— Data for the task —
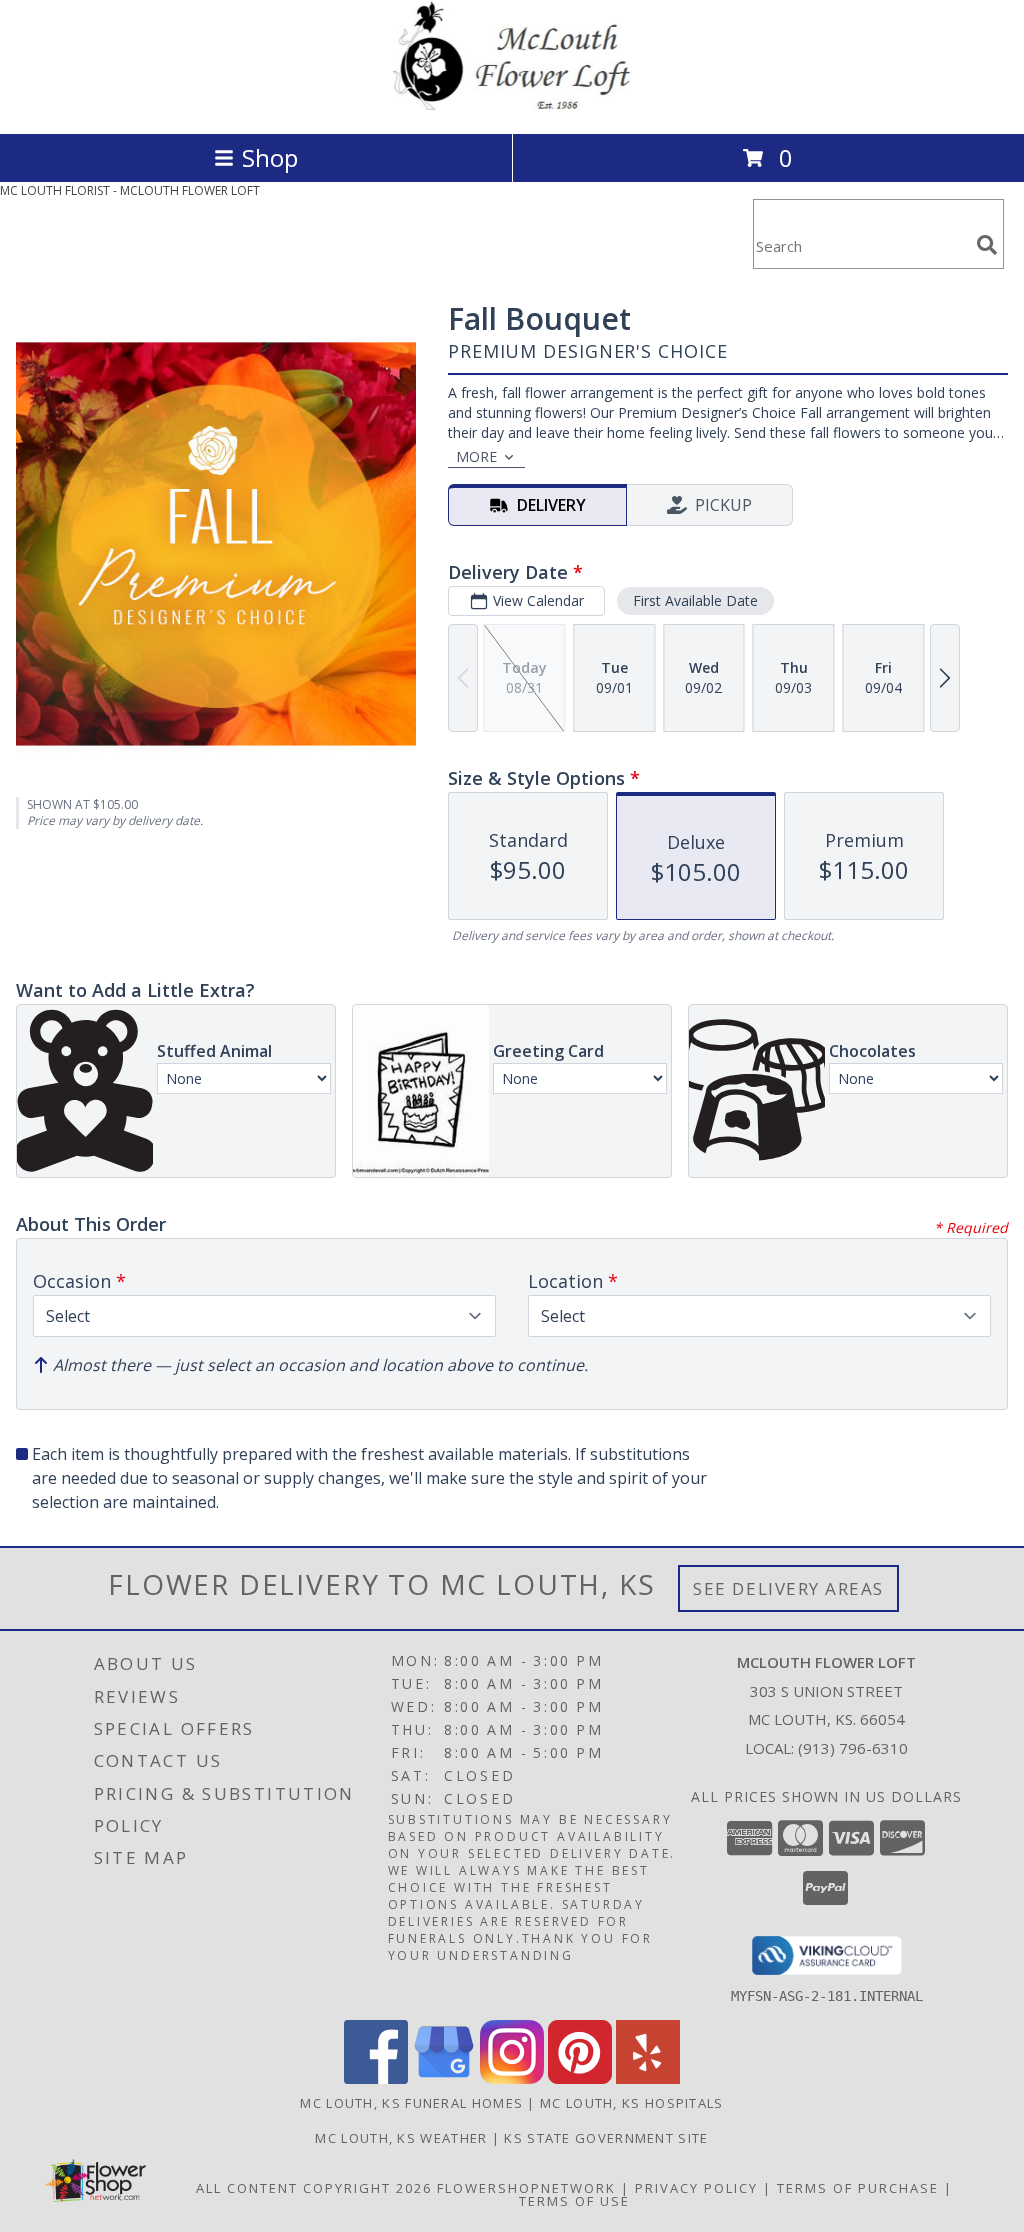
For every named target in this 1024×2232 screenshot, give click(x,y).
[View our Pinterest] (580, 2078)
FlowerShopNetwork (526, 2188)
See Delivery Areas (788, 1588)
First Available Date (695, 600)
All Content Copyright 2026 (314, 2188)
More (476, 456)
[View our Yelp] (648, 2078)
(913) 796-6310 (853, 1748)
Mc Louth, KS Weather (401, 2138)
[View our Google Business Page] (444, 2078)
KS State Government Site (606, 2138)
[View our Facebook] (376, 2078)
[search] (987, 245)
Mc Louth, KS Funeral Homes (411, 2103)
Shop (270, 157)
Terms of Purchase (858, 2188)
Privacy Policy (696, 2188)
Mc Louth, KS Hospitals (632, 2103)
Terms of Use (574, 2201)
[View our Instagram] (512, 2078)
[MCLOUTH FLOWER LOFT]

— Exercise requirements —
Reprint exactly the lines above that start at the one with "See Delivery Areas (788, 1588)" and end at the one with "KS State Government Site (606, 2138)", keeping both and adding none.

— Answer to this exercise —
See Delivery Areas (788, 1588)
First Available Date (695, 600)
All Content Copyright 2026 (314, 2188)
More (476, 456)
[View our Yelp] (648, 2078)
(913) 796-6310 (853, 1748)
Mc Louth, KS Weather (401, 2138)
[View our Google Business Page] (444, 2078)
KS State Government Site (606, 2138)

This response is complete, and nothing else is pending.